$\renewcommand\Pr{\mathbb{P}}$ $\newcommand\E{\mathbb{E}}$

Tuesday, July 22, 2014

The unfalsifiability of rationality

Spurred by a recent discussion on "rational" versus "adaptive" models and economics, I recalled something I worked on briefly in 2011. How can we actually define rationality in the first place in order to obtain a falsiable hypothesis.

For simplicity, let us restrict ourselves to the following setting. A set of $n$ subjects participate in a psychological experiment. In this experiment, the $i$-th subject obtains some sequence of observations $x_{i,t} \in X$, with After each observation, it performs an action $a_{i,t} \in A$. We assume that some observations and action sequences are preferred to others. In particular, the observations may entail the dispersal of monetary rewards or presumably pleasurable stimuli. How can we tell whether subjects are rational?

Let us construct a family of belief and utility models with parameters $\theta \in \Theta$. That is, for a subject with parameters $\theta_i$, we define the following probabilities for the next observation \[ \Pr_{\theta_i} (x_{i,t+1} \mid x_{i,1:t}, a_{i,1:t}) \] conditioned on the observation-action history. We also assume that each subject has a utility function $U_i : X^* \times A^* \to \mathbb{R}$ and that it tries to maximise its expected utility \[ \E^{\pi_i}_{\theta_i} U_i \] with some policy $\pi_i : X^* \times A^* \to A$ for selecting actions.

The falsiability problem occurs because, even if we assume a priori a particular utility function, any subject's actions will always be consistent with some belief model, if $\Theta$ is large enough. Consequently, we must forget thinking about formal rationality in the first place, and start discussing reasonable models instead.

What are reasonable models? One standard answer comes from Occam's razor. Given a nice family of distributions (or programs), we could simply bet that most subjects would put most of their belief on the simplest parts of the family.
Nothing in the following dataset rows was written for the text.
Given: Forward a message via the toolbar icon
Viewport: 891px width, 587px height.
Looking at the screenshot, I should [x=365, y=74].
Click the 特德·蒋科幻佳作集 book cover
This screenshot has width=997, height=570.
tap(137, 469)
However, for any hypothesis test, we need an alternative hypothesis. Unfortunately, no obvious way of building "unreasonable" models exists. However, one could always think about the $\epsilon$-contamination class with "oracle" beliefs: these assign maximum probability to the observed data. I then performed an analysis which seemed to support the null hypothesis that the beliefs are "reasonable", when the subjects (in this case algorithms) are indeed reasonable, even in the absence of a known alternative hypothesis.

I am not sure if there is interest in that sort of thing. If yes, then perhaps a bit of refinement of the alternative class model may be in order.